Un fenómeno se ofrece ahora muy digno de atención, y por cierto tanto o más difícil de explicar por la índole de lesión anatómica, que la enfermedad misma lo es por ésta y aquél reunidos.  Hablamos de la colección sanguínea encontrada en el saco pleurítico, principalmente derecho; sitio que jamás dolió, y sobre el cual, sin embargo, no pudo al principio acostarse el enfermo. ¿Se aclararía esto vitalmente por los desórdenes solos conocidos de la circulación? Nos inclinamos a la negativa, porque consideramos más anatómico y fisiológico el verificarse una hemorragia por la membrana mucosa pulmonal, superficie abierta por naturaleza, que por la serosa, que compacta y densa apenas tiene vaso sanguíneo que indique en ella la posibilidad de la exhalación hemorrágica. ¡Vencer la resistencia tenaz de una membrana cubierta, y no abrirse paso la sangre por sus vías de absorción a exhalación situadas en las mucosas! ¿Cómo justificar con la gravedad y extensión de la dolencia la razón de este rompimiento de diques naturales, cuando ni una sola gota de sangre salió por las aberturas vasculares, ni cuando por otra parte era tan parcial y reducida la congestión? Debemos, sin embargo, decir por nuestra parte, que si se desechare esta explicación de la hemorragia por la serosa para señalar el origen de la sangre coleccionada en la cavidad del pecho, no acertaríamos a sustituirla con otra alguna, mayormente cuando ninguna alteración de textura se ofreció a nuestra vista suficiente a explicarla.

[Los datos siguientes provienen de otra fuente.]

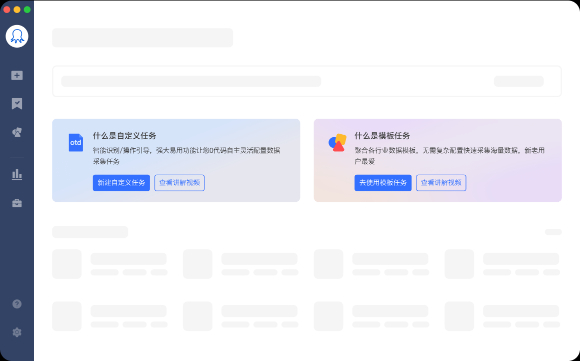Click the green macOS fullscreen window button
This screenshot has height=361, width=580.
click(27, 10)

Después de todas estas consideraciones, ¿qué enfermedad podríamos decir que padeció el desgraciado cuya historia nos ocupa? Por nuestra parte nos atreverísmos a llamarla, según el lenguaje de Cullen, reuma mal situado, no retropulso, porque este mal en su cortísimo curso no existió antes en músculo otro alguno, antes bien su primitivo y constante asiento lo tuvo siempre en el corazón, órgano que con su nobleza e importancia vitales aclara fácilmente los graves síntomas con los cuales se presentó; explica el triste presentimiento del enfermo acerca de su éxito, y da la razón al mismo tiempo del pronto y funesto término que finalizó la historia de este padecimiento. El corazón reúne todas las condiciones de estructura y de tejido, marcadas como propias para padecer la enfermedad de que le suponemos afectado; y un dolor atroz en la región misma que ocupa, y una muerte arrebatada, prueban bastante bien haber sido el corazón el foco de tan terrible padecer. La grande remisión que el mal presentó en su carrera no destruye este pensamiento, porque otro tanto se observa en las demás inflamaciones reumáticas, cuyos dolores si bien son contínuos, no son igualmente intensos en todas horas. Con esta hipótesis que consideramos probable, entendemos la vaciedad notada en las cavidades del corazón, porque frecuente éste al principio en sus movimientos, irregular y convulso poco después, y lánguido e insuficiente, por último, para sostener el círculo, ni enviaban con la fuerza y regularidad debidas la sangre a los pulmones, ni estos tampoco faltos de impulso desagnaban convenientemente en las cavidades izquierdas. Véase aquí la causa de la agonía de dos horas, la razón de encontrarse los pulmones ingurgitados y el corazón vacío, y el por qué de la muerte haya sido tan ejecutiva. Después de ésta, es, tal vez, cuando empieza la formación del derrame sanguíneo de las pleuras; entonces es precisamente cuando faltando ya la tonicidad vital de los tejidos, se verifican en ellos operaciones que jamás antes consintieron las leyes de la vida que las preside. Finalmente, la hemorragia fue tan solo aquí uno de los fenómenos cadavéricos; hemorragia que comenzando en los últimos momentos de la vida cuando más, no tiene en el curso de este suceso más influencia sobre las que suelen tener otros fenómenos, quizás tan importantes, pero que no llaman nuestra atención e interés tanto como las extravasaciones y transtornos sanguíneos más pequeños».